- _The data_:
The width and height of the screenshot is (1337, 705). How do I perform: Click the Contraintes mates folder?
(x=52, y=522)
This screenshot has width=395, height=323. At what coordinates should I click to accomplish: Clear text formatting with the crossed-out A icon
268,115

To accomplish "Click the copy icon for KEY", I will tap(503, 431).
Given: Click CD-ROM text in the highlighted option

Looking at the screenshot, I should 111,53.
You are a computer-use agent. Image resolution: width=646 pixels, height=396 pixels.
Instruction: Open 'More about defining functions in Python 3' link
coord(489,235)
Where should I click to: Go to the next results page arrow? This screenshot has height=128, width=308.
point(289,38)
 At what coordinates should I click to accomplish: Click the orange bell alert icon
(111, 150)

---

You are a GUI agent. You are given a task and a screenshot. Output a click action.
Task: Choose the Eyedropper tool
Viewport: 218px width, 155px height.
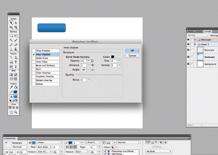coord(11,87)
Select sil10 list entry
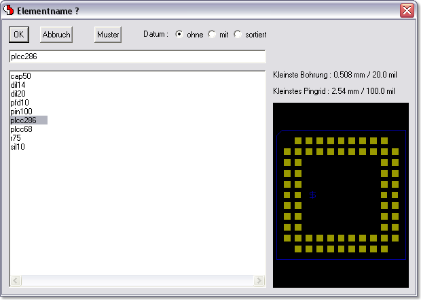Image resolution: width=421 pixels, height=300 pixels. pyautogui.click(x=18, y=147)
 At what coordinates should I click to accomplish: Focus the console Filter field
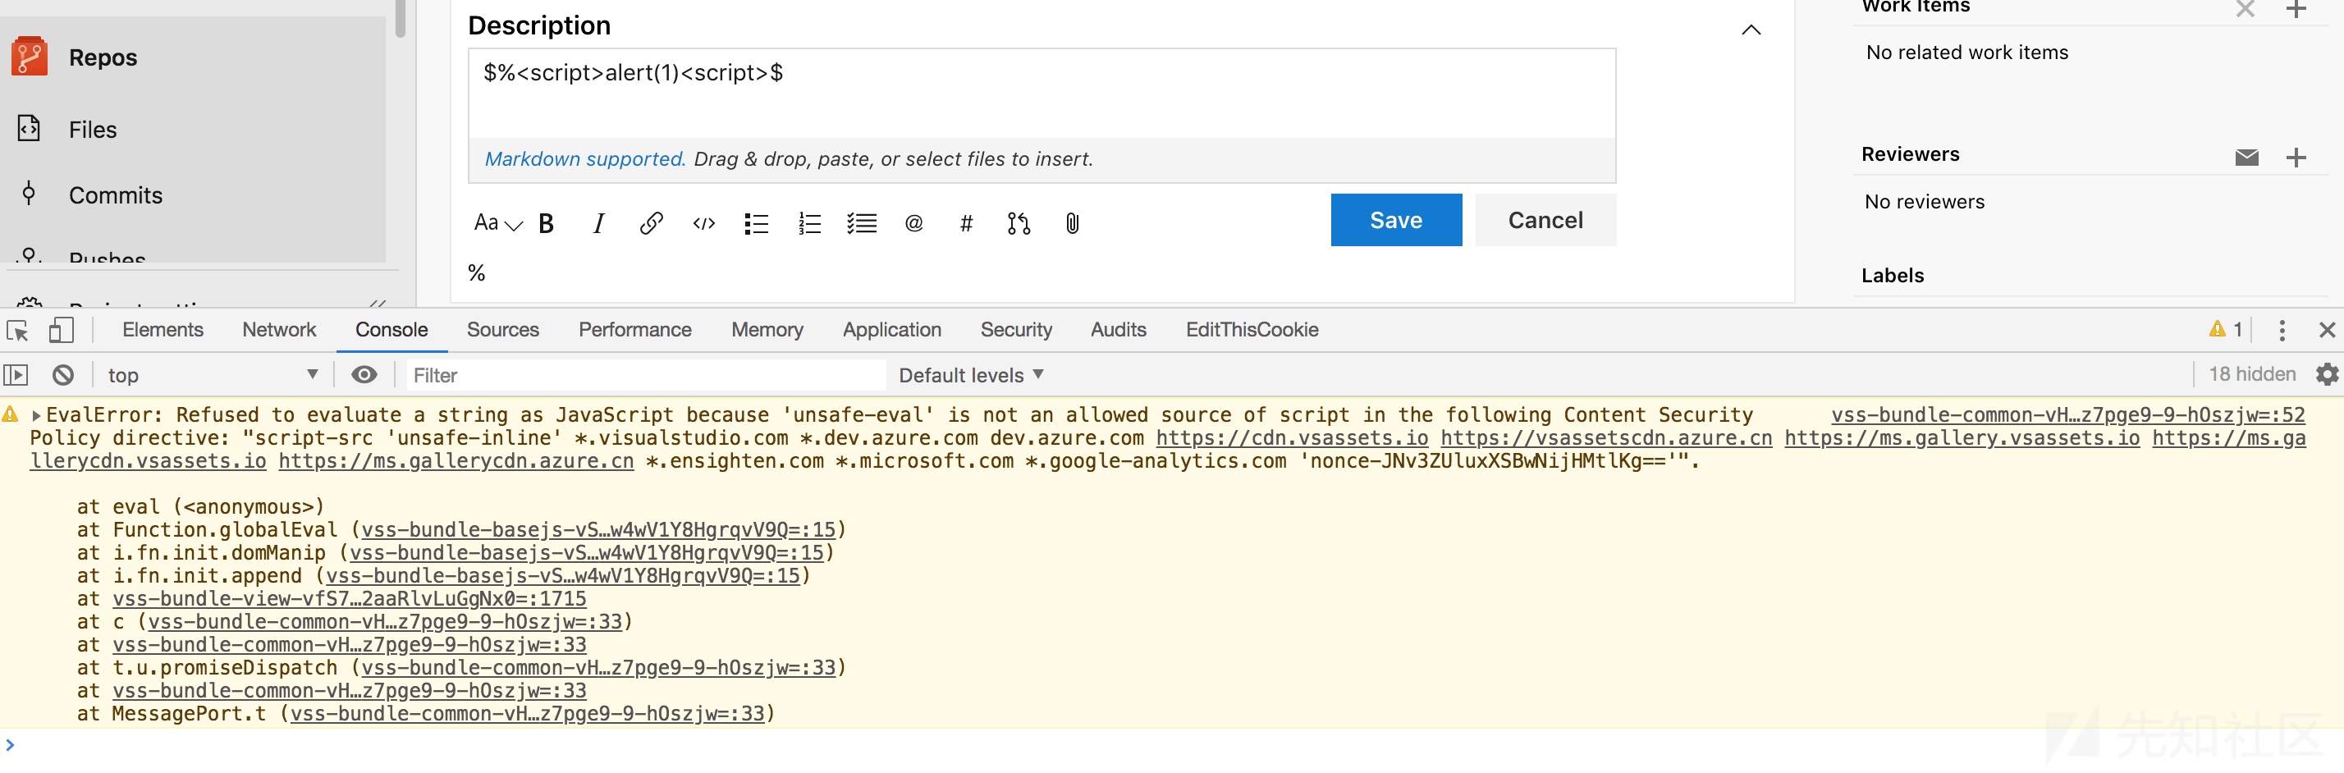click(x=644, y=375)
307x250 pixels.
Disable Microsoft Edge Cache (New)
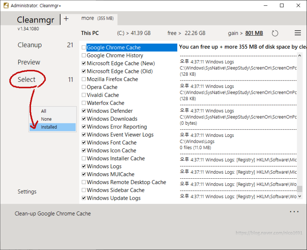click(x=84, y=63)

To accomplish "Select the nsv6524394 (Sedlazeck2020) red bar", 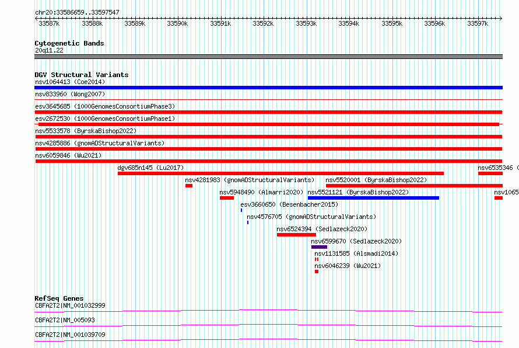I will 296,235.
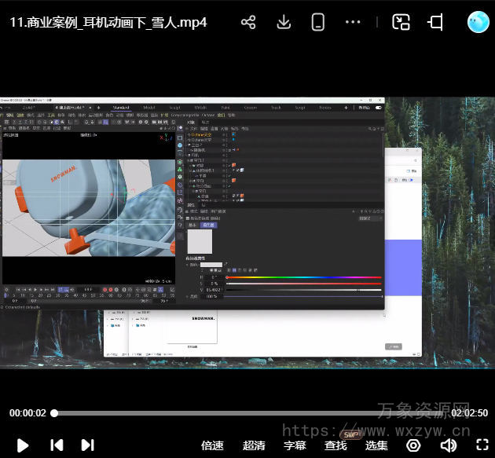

- _What you will do_:
Check each line of the material for the word "agent". Copy the ones that have it.

- _Result of this exercise_:
You are a computer-use agent. Image resolution: width=646 pixels, height=396 pixels.
You are a GUI agent. You are given a task and a screenshot. Output a click action.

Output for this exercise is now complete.